Oleh karena itu, dibutuhkan kesepakatan untuk memastikan bahwa Indonesia adalah milik bersama, menghapus prinsip dominasi atas apapun, kesetaraan dalam kemanusiaan, keamanan dan kesejahteraan umum bagi semua orang, kedamaian atas prinsip tepo seliro yang didasarkan kepada ideologi Pancasila yang akan memayungi keragaman dalam politik kebangsaan dan politik kenegaraan bagi seluruh warga negara tanpa ada labelisasi yang bernuansa SARA. Politik identitas mengancam persatuan dan kesatuan NKRI. Politik kebangsaan Pancasila yang bersifat multikultur secara konseptual memiliki makna sebagai anti tesis dari praktik politik identitas yang bersifat partikularistik.
Untuk pemilu mendatang kita membutuhkan sosok calon-calon pemimpin yang melakukan metamorfosa dari politik identitas menjadi politik kebangsaan. Sebagai negara yang multikultural serta demokratis, sudah sepantasnya semua masyarakat memiliki kesetaraan hak dalam pemilu.

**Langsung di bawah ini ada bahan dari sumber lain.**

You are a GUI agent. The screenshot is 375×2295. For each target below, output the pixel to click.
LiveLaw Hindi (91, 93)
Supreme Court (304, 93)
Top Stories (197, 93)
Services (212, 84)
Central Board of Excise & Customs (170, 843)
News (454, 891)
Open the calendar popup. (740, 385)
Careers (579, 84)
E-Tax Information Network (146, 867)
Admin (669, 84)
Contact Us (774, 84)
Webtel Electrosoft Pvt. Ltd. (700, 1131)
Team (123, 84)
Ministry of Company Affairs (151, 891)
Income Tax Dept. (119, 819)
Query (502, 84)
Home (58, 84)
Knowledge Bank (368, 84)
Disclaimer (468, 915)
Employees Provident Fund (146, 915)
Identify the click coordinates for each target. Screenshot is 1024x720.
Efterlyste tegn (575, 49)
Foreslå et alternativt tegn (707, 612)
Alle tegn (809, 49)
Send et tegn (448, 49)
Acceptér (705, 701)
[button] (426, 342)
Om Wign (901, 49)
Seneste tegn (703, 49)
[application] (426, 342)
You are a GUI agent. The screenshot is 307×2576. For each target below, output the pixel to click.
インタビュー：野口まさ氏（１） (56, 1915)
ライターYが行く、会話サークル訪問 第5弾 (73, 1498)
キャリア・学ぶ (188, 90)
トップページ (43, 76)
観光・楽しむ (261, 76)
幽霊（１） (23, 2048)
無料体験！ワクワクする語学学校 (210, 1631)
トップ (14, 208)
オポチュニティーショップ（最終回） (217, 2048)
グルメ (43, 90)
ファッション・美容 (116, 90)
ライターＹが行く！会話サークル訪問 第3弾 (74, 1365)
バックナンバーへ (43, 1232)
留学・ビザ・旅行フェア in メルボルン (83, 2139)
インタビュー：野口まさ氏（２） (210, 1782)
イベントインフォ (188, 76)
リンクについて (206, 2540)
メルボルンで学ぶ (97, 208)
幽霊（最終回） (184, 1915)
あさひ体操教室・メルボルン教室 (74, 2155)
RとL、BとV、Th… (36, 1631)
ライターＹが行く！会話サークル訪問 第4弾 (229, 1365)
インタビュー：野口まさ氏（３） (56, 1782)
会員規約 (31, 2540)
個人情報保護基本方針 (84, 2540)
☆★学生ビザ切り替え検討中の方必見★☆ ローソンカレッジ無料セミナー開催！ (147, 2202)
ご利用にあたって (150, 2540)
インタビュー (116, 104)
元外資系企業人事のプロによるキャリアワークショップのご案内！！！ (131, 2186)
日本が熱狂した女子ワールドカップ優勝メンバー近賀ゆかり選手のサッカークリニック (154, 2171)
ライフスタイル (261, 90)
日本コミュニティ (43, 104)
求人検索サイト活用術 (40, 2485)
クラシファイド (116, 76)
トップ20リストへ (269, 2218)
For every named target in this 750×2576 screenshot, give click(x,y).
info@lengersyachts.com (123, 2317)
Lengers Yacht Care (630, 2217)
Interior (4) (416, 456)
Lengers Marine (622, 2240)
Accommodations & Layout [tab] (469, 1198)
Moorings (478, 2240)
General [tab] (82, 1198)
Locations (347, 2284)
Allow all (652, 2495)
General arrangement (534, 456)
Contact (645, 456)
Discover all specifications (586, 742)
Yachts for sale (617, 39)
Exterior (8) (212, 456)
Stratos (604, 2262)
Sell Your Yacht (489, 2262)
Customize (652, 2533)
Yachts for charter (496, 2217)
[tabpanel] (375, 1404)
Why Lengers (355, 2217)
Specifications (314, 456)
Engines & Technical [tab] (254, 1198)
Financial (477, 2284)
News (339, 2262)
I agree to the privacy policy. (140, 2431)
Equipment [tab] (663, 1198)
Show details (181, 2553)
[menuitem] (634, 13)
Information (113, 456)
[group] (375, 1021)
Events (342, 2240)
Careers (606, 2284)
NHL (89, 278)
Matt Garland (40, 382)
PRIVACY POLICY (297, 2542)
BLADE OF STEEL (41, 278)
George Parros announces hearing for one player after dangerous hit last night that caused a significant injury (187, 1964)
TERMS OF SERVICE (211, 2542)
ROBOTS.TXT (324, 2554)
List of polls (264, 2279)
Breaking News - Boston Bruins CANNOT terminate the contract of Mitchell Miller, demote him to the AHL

Tidak hanya orang Jawa yang bisa menjadi pemimpin negara, orang luar Jawa juga bisa. Tidak hanya orang islam saja yang bisa menjadi pemimpin negara, orang non-islam juga bisa. Dalam artian bahwa hak seseorang untuk menjadi pemimpin atau wakil rakyat tidak didasarkan pada suku, agama, ras, atau etnik semata, tapi lebih kepada kemampuan orang-orang itu untuk memimpin dan mengayomi masyarakat.
Akankah politik identitas menjelang pemilu 2024 bermetamorfosa menjadi politik kebangsaan? Hal ini bisa terjadi asalkan adanya kesadaran dari seluruh aspek pelaku politik yang mementingkan nilai-nilai kebhinekaan dalam bingkai Pancasila sebagai dasar Negara.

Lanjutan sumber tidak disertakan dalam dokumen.